Is this what you recommend:
1. Sell subscription through a US company for $20/month
2. US company receives $18 (Merchant Account keeps 2)
3. US Company buys subscription at Europe company for $17
4. Profit of $1 per subscription per month
5. Business expenses (including accounting & tax return)
6a. (eg) 5% of total revenues is now taxable income in US
6b. (eg) 95% of total revenues is taxable income in Europe
Of course I would need a good accountant, but things still look pretty simple to me... The only thing I need to calculate business income / expenses is how many subscriptions were active during a month. Please do understand the cost (time/money) of getting a Merchant Account over here. I like to keep things simple too, and it might just be the US route is simpler.
This is pragmatism, pure and simple:
- you are making sales (yay)
- if you get audited the challenge will be on the basis of the price that your European company gets from the Delaware company. The worst case outcome probably isn't too bad.
- Unless you are making tens of millions, your Delaware corporation will be a tiny taxpayer among all of the corporations in the USA. Low profile. Clean paperwork. Don't attract attention etc. :-)
- one last thing. Look at the treaty between your country and the USA. Sometimes there are odd little things you can use to pull business profits out of the USA easily and without tax. Or less tax anyway.
If you don't make a sale you don't have a tax problem. So first make a sale.

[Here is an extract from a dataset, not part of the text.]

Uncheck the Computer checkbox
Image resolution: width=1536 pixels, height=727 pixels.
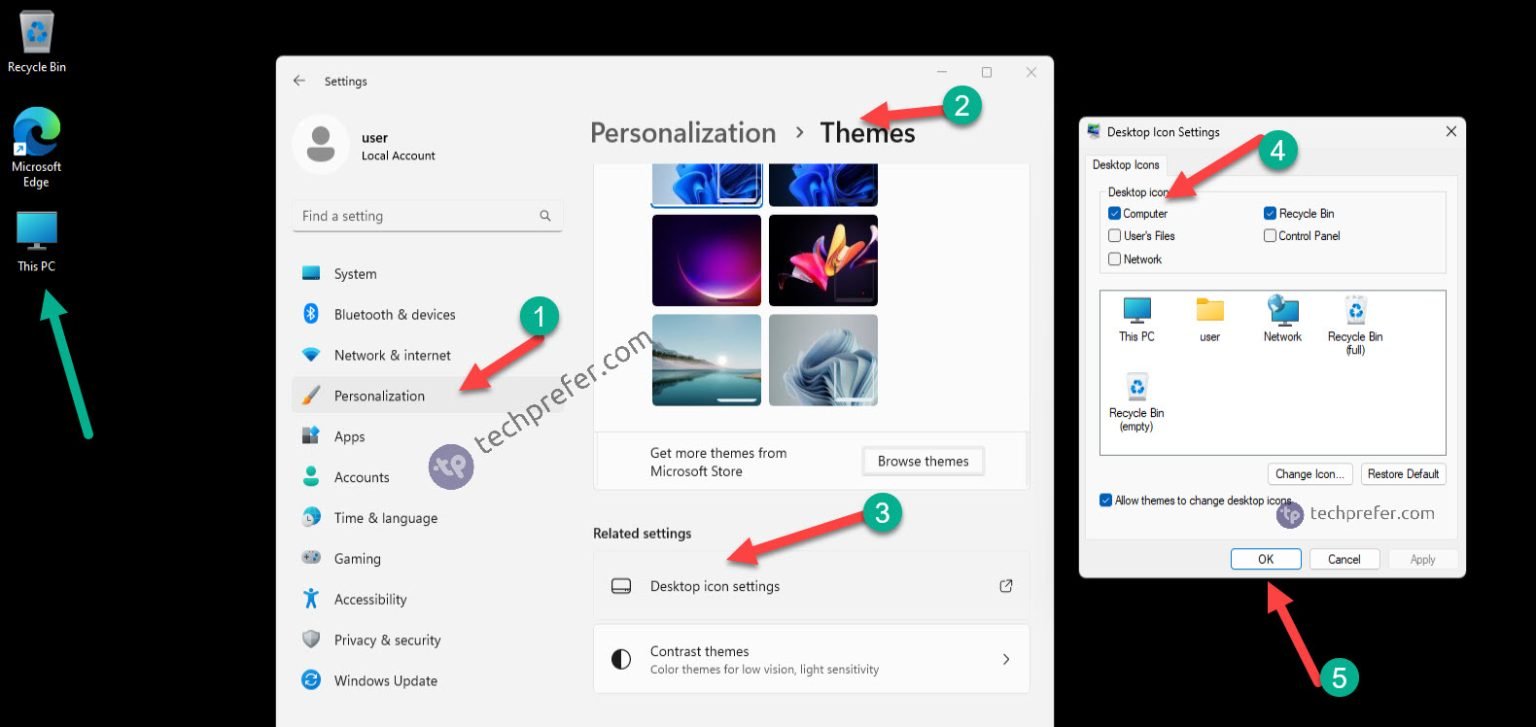coord(1115,213)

If you're going to get involved in the complexities of a country's tax system, never make the mistake of attempting to apply rational logic to it. That's a quick way to get into trouble.
Really, the best idea if you want to do something like this would involve two companies: a foreign (non-US) parent company that does the actual business operations, and a domestic US company that solely handles US-based payment processing. Dividends from the US company to the parent company can be exempt from withholding (i.e, exempt from US double-taxation), depending on the home country of the foreign company. This sort of structure avoids much of the transfer pricing mess mentioned above, and the self-employment taxes that consultant fees would incur.

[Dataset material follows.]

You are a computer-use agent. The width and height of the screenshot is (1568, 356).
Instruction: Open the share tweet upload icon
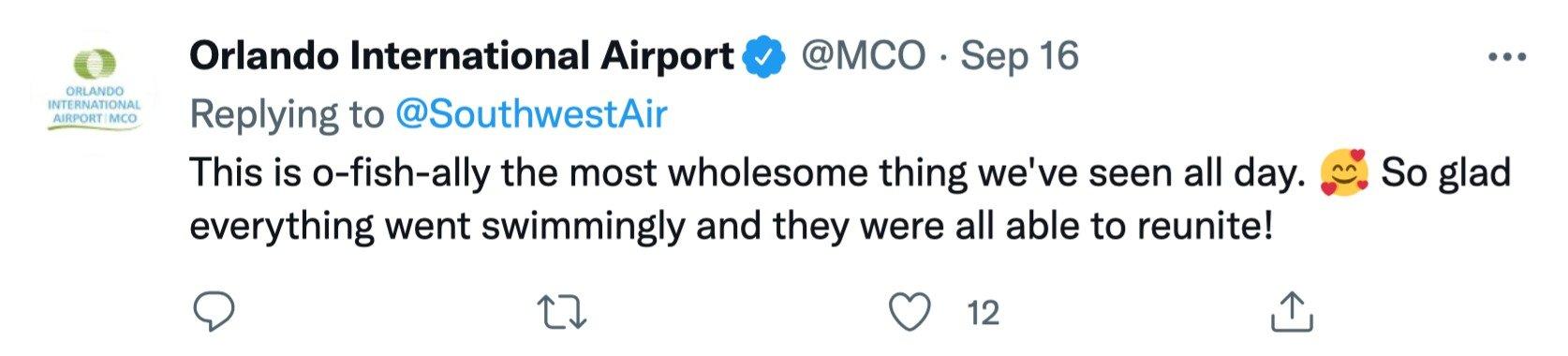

Jibjab, you should talk to a tax lawyer or tax professional to help you structure your business and business activities to minimize your overall financial costs (taxes, operating expenses, and otherwise). The money you spend on business planning will pay for itself. I am a tax lawyer, as is Mr. Hodgen. I believe Mr. Hodgen is located in Pasadena, California. My office is in Century City (Los Angeles, California), but my firm has offices worldwide.
Circular 230 Notice: Pursuant to US law, the above communication is not intended to be actionable tax advice. It is intended as general information for speaking to a lawyer or other tax professional about the issues related to your specific circumstances.
I understand I have to talk to a professional. Asking on a place like HN however, allow me to be better prepared when I eventually do so.
Best of luck
EDIT: Looks like Mr. Hodgen IS a professional. That's why we love HN!
Also with this setup you can pay all your US expenses (hosting, advertisement etc) out of your US LLC. I am not a lawyer or CPA so discuss this suggestion with a experienced professional
(If I'm correct) When a US company pays dividend to it's non US parent company, the US charges a withholding tax of 30%. This can be less if there's a tax treaty between the two countries.